DOCUMENT EXTRACT below:

I agree that it should be surprising, in some sense, that getting rewards isn't enough. That's why I wrote a post on it! But why do you think it should be enough? How do we "just copy the trick"??
I don't agree that this is analogous to the problem evolution has. If evolution just "received" the overall population each generation, and had to figure out which genomes were good/bad based on that, it would be a more analogous situation. However, that's not at all the case. Evolution "receives" a fairly rich vector of which genomes were better/worse, each generation. The analogous case for RL would be if you could output several actions each step, rather than just one, and receive feedback about each. But this is basically "access to counterfactuals"; to get this, you need a model.

(Similarly, even if you think actor-critic methods don't count, surely REINFORCE is one-level learning? It works okay; added bells and whistles like critics are improvements to its sample efficiency.)

No, definitely not, unless I'm missing something big.

From page 329 of this draft of Sutton & Barto:

Note that REINFORCE uses the complete return from time t, which includes all future rewards up until the end of the episode. In this sense REINFORCE is a Monte Carlo algorithm and is well defined only for the episodic case with all updates made in retrospect after the episode is completed (like the Monte Carlo algorithms in Chapter 5). This is shown explicitly in the boxed on the next page.

The "model" is thus extremely simple and hardwired, which makes it seem one-level. But you can't get away with this if you want to interact and learn on-line with a really complex environment.

Also, since the episodic assumption is a form of myopia, REINFORCE is compatible with the conjecture that any gradients we can actually construct are going to incentivize some form of myopia.

(All of this said with very weak confidence; I don't know much RL theory)

You could also have a version of REINFORCE that doesn't make the episodic assumption, where every time you get a reward, you take a policy gradient step for each of the actions taken so far, with a weight that decays as actions go further back in time. You can't prove anything interesting about this, but you also can't prove anything interesting about actor-critic methods that don't have episode boundaries, I think.

I'm not sure how to further convey my sense that this is all very interesting. My model is that you're like "ok sure" but don't really see why I'm going on about this.

I'm not sure how to further convey my sense that this is all very interesting. My model is that you're like "ok sure" but don't really see why I'm going on about this.

Actually, that wasn't what I was trying to say. But, now that I think about it, I think you're right.

Maybe. It might also me argued that REINFORCE depends on some properties of the environment such as ergodicity. I'm not that familiar with the details.

But anyway, it now seems like a plausible counterexample.

One part of it is that I want to scrap classical (“static”) decision theory and move to a more learning-theoretic (“dynamic”) view.

You once asked:

Assuming that we do want to be pre-rational, how do we move from our current non-pre-rational state to a pre-rational one? This is somewhat similar to the question of how do we move from our current non-rational (according to ordinary rationality) state to a rational one. Expected utility theory says that we should act as if we are maximizing expected utility, but it doesn't say what we should do if we find ourselves lacking a prior and a utility function (i.e., if our actual preferences cannot be represented as maximizing expected utility).

End of DOCUMENT EXTRACT.

> [EXERCISE 1]:
For each statement below, say whether it agrees with the thread on reinforcement learning. Answer yes or no, and quote the words from the thread that decide it.
(a) REINFORCE is well defined only when the task is broken into episodes.
(b) Each generation, evolution gets nothing more than the overall population.
(c) The writer says they know a lot about RL theory.
> [EXERCISE 2]:
Rename "REINFORCE" to "vanilla policy gradient" in the part of the thread on reinforcement learning starting at "(Similarly, even if" and ending at "the next page.", and write out that part.

STORED DATA below:

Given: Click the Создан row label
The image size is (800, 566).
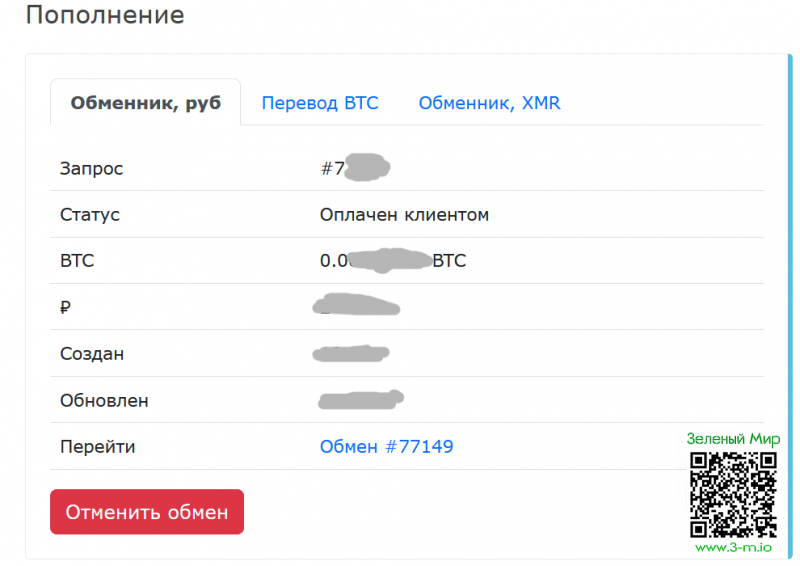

End of STORED DATA.

> [EXERCISE RESPONSE 1]:
(a) Yes: "is well defined only for the episodic case"
(b) No: "a fairly rich vector of which genomes were better/worse, each generation"
(c) No: "I don't know much RL theory"

> [EXERCISE RESPONSE 2]:
(Similarly, even if you think actor-critic methods don't count, surely vanilla policy gradient is one-level learning? It works okay; added bells and whistles like critics are improvements to its sample efficiency.)

No, definitely not, unless I'm missing something big.

From page 329 of this draft of Sutton & Barto:

Note that vanilla policy gradient uses the complete return from time t, which includes all future rewards up until the end of the episode. In this sense vanilla policy gradient is a Monte Carlo algorithm and is well defined only for the episodic case with all updates made in retrospect after the episode is completed (like the Monte Carlo algorithms in Chapter 5). This is shown explicitly in the boxed on the next page.